===== Provided records
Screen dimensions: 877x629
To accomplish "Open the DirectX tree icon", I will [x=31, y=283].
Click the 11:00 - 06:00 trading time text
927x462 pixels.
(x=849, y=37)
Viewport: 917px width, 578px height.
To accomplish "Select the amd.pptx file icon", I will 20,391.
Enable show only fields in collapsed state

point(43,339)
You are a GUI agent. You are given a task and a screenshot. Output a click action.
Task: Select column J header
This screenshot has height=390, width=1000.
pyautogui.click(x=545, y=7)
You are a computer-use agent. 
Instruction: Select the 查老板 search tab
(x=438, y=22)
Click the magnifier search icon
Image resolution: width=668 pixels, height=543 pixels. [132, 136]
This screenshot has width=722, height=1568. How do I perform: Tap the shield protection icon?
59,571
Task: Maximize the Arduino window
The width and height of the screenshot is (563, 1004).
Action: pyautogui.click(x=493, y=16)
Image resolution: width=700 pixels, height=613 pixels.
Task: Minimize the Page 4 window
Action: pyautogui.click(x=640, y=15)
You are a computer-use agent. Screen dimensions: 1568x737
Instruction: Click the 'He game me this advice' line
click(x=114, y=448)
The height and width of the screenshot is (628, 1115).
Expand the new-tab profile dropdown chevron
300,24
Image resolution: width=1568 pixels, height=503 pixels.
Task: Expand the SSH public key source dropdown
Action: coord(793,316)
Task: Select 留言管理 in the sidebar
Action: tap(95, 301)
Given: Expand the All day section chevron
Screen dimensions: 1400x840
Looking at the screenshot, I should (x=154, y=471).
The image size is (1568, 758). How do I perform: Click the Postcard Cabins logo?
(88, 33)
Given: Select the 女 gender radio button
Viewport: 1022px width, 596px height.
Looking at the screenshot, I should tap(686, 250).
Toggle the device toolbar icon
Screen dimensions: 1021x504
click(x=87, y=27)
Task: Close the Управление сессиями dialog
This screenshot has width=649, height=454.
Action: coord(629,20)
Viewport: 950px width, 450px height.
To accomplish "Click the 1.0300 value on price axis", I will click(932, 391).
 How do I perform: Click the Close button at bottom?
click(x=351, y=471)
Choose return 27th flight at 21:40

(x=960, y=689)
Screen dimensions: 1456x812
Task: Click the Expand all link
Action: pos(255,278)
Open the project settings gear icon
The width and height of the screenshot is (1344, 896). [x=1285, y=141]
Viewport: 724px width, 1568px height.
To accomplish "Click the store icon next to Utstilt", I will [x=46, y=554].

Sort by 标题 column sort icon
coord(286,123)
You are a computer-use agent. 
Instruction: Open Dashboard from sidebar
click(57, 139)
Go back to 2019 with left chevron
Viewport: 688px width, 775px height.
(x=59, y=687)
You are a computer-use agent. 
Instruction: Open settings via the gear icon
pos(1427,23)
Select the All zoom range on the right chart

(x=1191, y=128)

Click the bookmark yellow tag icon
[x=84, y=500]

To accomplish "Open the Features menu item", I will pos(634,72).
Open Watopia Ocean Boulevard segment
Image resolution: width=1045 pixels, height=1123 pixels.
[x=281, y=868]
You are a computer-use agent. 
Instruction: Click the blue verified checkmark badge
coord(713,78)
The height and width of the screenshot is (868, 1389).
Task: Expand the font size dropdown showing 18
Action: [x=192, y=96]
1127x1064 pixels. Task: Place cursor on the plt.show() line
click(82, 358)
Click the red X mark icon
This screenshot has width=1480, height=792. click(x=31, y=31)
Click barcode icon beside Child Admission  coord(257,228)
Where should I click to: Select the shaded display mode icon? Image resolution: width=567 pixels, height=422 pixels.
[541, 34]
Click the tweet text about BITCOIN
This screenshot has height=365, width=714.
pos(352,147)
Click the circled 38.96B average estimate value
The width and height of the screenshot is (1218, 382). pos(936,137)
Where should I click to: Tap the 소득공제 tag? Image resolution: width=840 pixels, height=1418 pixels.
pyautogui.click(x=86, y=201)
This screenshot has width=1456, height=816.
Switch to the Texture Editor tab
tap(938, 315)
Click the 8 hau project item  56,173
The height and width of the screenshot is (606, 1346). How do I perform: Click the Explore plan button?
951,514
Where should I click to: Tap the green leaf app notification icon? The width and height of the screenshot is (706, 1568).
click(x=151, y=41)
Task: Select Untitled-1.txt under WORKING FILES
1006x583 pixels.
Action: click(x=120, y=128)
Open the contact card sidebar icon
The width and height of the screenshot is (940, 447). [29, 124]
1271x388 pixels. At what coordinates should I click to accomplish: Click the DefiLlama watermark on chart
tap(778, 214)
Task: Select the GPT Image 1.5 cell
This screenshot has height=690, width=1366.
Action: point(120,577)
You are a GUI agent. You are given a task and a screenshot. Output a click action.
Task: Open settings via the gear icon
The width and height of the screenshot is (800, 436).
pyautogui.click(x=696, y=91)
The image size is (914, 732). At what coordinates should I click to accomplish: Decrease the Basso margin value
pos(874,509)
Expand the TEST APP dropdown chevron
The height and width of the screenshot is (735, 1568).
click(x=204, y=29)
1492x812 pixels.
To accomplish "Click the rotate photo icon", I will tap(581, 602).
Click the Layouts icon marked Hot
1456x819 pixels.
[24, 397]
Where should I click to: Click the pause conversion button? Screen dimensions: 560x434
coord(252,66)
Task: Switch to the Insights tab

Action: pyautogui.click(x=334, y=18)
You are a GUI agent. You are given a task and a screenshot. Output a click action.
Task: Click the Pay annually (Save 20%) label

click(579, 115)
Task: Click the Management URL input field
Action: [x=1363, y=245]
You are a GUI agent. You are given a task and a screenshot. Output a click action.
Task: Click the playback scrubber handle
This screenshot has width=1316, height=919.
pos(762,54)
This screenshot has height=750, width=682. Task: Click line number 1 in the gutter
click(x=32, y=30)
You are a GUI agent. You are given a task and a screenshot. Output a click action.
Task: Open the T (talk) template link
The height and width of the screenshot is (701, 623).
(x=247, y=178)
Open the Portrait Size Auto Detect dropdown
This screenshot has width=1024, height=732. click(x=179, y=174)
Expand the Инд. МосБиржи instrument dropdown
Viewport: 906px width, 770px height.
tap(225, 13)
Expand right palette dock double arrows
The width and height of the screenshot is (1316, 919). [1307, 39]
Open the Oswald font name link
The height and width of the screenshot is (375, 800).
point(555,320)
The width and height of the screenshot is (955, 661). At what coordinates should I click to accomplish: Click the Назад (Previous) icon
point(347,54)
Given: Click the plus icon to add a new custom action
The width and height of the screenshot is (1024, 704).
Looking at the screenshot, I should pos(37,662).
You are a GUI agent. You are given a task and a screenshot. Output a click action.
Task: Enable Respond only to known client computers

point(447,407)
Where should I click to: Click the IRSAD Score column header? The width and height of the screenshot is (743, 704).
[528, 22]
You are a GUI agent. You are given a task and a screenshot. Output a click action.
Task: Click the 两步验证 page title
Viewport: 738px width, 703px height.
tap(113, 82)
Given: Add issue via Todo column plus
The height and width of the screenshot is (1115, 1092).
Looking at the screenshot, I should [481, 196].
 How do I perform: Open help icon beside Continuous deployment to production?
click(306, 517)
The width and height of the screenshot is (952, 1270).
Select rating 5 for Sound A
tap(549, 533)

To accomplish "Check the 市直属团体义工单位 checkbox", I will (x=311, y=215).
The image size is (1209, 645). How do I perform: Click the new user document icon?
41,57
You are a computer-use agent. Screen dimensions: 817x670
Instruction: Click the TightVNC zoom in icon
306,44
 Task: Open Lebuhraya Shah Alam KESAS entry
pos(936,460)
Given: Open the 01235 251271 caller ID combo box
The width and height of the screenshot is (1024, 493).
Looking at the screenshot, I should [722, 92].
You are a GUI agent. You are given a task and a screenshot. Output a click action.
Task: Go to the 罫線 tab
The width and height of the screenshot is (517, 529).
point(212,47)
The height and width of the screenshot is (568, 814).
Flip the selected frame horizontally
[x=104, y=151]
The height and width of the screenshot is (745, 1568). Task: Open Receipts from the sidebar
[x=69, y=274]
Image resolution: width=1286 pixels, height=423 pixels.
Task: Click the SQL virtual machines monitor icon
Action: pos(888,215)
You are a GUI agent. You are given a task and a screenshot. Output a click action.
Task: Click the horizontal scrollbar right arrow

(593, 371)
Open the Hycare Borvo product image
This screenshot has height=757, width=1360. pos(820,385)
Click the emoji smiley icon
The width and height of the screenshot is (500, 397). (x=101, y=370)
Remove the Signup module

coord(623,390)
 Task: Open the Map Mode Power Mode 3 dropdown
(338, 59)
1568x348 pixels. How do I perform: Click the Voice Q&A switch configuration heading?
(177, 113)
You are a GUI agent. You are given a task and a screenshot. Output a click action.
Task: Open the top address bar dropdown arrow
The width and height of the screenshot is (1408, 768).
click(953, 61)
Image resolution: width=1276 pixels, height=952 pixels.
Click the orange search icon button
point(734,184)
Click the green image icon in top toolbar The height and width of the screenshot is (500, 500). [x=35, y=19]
==========
Select each line of the entries above that contains the word "what".

Answer to the problem →
1271x388 pixels. At what coordinates should I click to accomplish: Click the DefiLlama watermark on chart
The image size is (914, 732). At what coordinates should I click to accomplish: Decrease the Basso margin value
The width and height of the screenshot is (955, 661). At what coordinates should I click to accomplish: Click the Назад (Previous) icon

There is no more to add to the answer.